Cleveland's The Cowboy are back! Two years after their explosive debut album, the group featuring members of Pleasure Leftists and Homostupids haven't lost their ability to kick ass with a sound oscillating between garage- and post punk, noise rock overtones, an abrasive surface combined with disarming catchyness. All this reminds me of bands like Plax, Ex-Cult, Shark Toys and Flat Worms. Also, in a rather unexpected turn of events, we get exposed to a laid back indierockin' instrumental tune on the b-side.
This excellent Debut EP by Liverpool's Sallow Pillow easily wins me over with its flavor of straight and effective, slightly surf-infused garage punk right in the vein of Black Lips, early Ty Segall or Debate Club. You can also sense a consistent Gun Club vibe as well as a certain post punk edge similar to Luxury or scandinavian acts like Holograms and RA. And to make things complete, when they roll out some americana influences like in Wear Out The Rope i can't help but feel positively reminded of Vaguess.
Alien Nosejob seem to become the kind of band where Ausmuteants singer Jake Robertson only does whatever the fuck he wants to at the moment. They started out as a more or less exact copy of his more well known band, then it started to get unpredictable as they ventured into retro tearjerker power pop, among other things. Also, we had to suffer through a maxi single of ultra-cheesy synth pop. This time they make it easier for me: It's hardcore. It rotates 45 times a minute. And it's very good.
Two preview tracks from this (probably) british band's debut EP already made me kinda hungry for more of their shit and now the record's other two songs prove we haven't been promised too much. A soundscape of restless garage punk unfolds, transporting a feeling of widescreen spaciousness you rarely get to witness in this genre - somewhat as if recent Uranium Club met Radio Birdman and Modern Lovers, complemented by a bit of MX-80 weirdness. Also, the epic closer Seasons 13-31 seems to have taken some cues from Wipers' Youth Of America.
Exquisite shit from Rouen, France. Kumusta emerge on the scene with a fun mixture drawing a line from noise rock & -core on one end of the spectrum, some raw garage energy on the other, a shitload of post punk & postcore in between. Imagine a fusion of slowed-down Bad Breeding with Criminal Code in certain moments, or at other times, you might be reminded of Australia's postcore powertools Batpiss and Bench Press.
This band from Richmond, Virginia gives us another ten minutes of pissed off and exquisite no-frills garage punk just dripping with loads of raw hardcore energy.
Three short bursts of quite charming Lo-Fi garage punk by some dude or band from Melbourne, moving on a scale between dangerously catchy power pop melodies and determined hardcore attacks. Friends of acts like Booji Boys, Datenight, Erik Nervous or Neo Neos will certainly appreciate this.
This Toronto/Vancouver based group featuring members of Damagers, among others, gives us yet another one of those fuzzed out, deliciously explosive hardcore-/garage punk mixtures, at times evoking comparisons to Vertigo, Fried Egg, Kaleidoscope or Cülo. Excellent stuff!

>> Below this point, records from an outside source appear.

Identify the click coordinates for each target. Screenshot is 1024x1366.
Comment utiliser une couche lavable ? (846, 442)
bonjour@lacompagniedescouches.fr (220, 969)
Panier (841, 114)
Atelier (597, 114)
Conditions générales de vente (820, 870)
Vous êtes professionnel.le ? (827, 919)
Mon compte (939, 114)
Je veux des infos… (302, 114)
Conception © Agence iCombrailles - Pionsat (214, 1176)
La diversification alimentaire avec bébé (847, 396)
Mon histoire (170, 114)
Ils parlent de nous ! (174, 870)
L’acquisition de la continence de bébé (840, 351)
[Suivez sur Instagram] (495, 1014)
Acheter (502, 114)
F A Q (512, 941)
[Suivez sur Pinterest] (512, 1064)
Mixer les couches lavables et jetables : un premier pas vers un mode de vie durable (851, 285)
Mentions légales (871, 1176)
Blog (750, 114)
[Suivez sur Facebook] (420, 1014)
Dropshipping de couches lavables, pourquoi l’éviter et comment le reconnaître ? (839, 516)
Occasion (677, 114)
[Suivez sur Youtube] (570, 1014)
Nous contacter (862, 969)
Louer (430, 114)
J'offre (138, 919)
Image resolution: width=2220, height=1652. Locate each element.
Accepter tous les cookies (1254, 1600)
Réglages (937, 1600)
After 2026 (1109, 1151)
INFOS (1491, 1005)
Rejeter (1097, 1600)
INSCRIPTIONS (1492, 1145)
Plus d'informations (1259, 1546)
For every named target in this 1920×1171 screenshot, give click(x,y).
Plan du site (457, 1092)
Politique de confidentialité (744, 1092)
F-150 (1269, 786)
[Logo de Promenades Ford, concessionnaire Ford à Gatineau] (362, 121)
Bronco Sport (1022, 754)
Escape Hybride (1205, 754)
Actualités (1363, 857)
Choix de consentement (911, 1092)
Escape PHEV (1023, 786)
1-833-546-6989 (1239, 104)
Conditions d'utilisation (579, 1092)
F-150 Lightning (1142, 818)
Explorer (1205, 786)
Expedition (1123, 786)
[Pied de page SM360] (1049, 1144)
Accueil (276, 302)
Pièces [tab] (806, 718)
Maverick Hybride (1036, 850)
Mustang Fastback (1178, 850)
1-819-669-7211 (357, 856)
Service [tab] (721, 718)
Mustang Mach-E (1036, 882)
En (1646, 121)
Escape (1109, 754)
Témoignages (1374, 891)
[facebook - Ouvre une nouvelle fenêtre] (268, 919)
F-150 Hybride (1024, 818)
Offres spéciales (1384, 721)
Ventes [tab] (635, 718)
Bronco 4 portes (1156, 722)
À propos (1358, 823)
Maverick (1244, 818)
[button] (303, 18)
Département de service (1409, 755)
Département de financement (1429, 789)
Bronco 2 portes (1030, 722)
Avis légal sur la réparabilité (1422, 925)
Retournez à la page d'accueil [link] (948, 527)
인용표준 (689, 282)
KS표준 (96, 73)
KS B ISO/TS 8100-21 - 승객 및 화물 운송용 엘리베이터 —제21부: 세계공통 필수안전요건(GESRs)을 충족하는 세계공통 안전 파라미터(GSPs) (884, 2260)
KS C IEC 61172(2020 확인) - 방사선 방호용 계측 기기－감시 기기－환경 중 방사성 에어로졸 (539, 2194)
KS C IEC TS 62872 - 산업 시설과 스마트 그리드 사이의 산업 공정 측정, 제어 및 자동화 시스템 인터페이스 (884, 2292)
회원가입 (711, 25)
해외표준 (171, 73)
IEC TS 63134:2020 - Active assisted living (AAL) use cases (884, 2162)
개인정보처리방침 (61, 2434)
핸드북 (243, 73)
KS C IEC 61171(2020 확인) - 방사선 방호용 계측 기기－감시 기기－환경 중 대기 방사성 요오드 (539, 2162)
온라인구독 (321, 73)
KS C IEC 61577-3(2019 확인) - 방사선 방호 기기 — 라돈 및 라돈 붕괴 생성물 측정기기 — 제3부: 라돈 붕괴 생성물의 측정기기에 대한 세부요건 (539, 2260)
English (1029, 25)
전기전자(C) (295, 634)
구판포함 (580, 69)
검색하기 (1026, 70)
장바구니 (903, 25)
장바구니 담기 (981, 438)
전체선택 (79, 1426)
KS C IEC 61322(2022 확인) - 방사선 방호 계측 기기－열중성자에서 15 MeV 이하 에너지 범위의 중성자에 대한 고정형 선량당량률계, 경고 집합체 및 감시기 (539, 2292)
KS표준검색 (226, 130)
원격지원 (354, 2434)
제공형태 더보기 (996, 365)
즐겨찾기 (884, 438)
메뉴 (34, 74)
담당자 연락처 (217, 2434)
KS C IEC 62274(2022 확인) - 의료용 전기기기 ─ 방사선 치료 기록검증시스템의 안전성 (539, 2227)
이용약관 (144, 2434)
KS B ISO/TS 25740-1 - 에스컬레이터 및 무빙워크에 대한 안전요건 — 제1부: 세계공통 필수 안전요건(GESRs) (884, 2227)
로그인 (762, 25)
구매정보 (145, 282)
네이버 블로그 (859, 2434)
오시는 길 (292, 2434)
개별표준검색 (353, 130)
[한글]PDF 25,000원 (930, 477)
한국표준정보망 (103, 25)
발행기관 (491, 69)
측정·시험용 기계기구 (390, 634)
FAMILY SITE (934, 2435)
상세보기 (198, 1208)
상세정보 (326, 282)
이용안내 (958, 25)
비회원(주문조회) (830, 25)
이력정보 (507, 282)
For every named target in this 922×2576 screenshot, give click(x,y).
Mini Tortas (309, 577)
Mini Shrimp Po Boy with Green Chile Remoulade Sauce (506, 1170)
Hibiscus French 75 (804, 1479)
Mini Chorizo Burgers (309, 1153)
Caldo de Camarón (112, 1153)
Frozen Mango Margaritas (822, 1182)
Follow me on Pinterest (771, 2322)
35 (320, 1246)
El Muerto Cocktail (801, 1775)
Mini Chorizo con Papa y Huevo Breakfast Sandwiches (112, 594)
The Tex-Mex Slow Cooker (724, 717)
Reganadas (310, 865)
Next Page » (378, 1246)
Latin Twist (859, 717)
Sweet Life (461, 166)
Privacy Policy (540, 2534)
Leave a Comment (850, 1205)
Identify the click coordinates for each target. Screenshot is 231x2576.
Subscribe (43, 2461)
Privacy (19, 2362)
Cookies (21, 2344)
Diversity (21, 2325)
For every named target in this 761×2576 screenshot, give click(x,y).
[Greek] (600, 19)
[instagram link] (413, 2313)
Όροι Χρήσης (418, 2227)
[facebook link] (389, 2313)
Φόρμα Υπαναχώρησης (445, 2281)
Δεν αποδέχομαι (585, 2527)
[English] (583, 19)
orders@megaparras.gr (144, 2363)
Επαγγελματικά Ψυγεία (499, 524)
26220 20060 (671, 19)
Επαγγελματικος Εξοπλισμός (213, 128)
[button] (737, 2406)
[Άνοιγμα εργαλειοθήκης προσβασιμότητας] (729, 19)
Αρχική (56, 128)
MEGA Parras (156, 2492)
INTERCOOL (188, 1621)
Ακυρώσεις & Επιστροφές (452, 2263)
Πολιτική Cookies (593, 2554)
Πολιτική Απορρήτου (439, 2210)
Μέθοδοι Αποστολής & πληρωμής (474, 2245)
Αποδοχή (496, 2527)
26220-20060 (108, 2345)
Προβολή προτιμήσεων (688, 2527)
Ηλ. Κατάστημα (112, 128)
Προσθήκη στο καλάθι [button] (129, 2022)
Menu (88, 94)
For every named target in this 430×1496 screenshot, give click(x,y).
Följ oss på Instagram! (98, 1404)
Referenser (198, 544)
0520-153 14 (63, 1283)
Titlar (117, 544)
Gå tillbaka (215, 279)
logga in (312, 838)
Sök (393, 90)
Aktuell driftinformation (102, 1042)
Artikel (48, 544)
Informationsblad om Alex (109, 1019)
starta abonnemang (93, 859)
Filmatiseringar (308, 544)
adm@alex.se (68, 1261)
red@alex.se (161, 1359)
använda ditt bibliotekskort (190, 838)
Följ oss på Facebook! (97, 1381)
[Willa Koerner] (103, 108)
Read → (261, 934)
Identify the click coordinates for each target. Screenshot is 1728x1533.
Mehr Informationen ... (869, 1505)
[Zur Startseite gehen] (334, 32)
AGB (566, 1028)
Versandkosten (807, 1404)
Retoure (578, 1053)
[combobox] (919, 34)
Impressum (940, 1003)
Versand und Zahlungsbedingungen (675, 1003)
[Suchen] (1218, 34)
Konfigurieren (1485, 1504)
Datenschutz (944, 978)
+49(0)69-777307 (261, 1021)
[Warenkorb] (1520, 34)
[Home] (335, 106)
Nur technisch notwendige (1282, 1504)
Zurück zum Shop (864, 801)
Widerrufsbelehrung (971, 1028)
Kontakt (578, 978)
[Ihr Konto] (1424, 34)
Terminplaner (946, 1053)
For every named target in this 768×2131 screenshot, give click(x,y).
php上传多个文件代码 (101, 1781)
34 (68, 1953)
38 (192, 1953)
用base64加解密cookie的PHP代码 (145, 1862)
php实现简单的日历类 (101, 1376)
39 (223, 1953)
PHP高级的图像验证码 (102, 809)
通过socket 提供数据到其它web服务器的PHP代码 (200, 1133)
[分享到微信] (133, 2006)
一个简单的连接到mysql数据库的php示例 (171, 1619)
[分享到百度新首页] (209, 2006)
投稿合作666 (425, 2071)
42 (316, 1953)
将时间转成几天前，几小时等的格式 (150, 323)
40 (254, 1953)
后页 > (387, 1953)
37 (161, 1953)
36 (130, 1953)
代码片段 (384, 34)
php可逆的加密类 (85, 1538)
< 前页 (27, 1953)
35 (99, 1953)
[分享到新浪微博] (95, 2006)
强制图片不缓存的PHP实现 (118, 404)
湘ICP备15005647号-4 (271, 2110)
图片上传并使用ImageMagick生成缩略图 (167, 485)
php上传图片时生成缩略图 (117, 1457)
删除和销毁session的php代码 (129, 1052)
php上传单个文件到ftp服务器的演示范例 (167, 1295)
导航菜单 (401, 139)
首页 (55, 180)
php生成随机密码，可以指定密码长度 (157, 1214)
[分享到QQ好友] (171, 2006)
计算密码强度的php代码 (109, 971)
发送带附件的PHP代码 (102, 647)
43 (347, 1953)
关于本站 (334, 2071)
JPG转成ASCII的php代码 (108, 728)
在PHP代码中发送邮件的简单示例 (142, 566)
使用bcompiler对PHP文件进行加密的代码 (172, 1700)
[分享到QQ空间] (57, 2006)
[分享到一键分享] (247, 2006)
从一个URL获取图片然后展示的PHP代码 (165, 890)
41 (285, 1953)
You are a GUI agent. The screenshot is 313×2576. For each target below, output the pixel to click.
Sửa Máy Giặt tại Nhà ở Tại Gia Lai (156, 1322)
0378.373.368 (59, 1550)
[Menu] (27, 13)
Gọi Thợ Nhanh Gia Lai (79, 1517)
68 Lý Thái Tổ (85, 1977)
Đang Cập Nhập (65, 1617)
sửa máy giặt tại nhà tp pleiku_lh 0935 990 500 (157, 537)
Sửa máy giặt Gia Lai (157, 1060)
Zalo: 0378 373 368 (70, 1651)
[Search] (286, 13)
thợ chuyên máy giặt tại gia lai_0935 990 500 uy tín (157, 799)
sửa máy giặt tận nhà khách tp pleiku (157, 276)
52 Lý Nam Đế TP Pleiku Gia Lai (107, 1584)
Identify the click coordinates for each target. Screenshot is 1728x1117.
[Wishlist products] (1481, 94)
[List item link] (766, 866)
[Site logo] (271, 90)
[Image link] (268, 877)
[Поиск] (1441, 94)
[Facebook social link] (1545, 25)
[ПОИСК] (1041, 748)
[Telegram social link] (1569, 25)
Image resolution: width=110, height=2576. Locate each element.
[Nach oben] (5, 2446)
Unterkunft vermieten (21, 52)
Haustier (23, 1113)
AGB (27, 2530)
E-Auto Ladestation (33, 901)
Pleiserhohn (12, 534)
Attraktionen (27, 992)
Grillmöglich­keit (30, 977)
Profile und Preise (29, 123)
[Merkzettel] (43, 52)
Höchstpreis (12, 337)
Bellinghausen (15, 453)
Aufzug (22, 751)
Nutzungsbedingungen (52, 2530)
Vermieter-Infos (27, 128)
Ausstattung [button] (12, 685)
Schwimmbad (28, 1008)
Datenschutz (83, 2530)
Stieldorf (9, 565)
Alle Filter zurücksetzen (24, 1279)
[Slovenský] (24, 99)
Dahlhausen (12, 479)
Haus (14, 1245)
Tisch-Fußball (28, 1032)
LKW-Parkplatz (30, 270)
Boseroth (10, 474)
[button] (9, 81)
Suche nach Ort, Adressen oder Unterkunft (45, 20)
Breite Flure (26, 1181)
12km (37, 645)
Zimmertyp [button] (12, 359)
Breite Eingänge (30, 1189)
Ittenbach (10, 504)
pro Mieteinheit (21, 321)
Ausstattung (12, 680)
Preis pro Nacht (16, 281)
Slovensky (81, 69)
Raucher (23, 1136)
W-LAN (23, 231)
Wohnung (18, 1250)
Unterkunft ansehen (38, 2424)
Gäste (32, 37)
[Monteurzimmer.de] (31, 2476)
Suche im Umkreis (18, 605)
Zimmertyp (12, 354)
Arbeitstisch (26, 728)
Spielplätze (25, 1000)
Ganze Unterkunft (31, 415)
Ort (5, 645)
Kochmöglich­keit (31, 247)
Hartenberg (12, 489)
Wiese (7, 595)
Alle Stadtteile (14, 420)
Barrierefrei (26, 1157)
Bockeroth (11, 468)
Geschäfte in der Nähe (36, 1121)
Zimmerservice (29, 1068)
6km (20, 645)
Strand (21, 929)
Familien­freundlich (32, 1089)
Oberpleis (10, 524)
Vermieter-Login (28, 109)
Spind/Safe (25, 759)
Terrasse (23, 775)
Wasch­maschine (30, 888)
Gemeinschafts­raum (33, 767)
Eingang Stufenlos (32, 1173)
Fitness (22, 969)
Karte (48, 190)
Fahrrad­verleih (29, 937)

Five short and fun blasts of off-kilter genre blurring rumble - part garage-/fuzz punk, part hard-/weird-/noisecore, part KBD style strangeness. Somewhat like a mix of Lumpy & The Dumpers and Murderer, this shit might also contain traces of Flipper and No Trend.
Not too long after a rather synth-heavy tape by that guy who recently seems to be involved in pretty much any other Berlin band, we get a small encore exhibiting a more guitar-centric sound, shifting the sonic coordinates closer to the garage. The overall vibe here kinda reminds me of early Erik Nervous.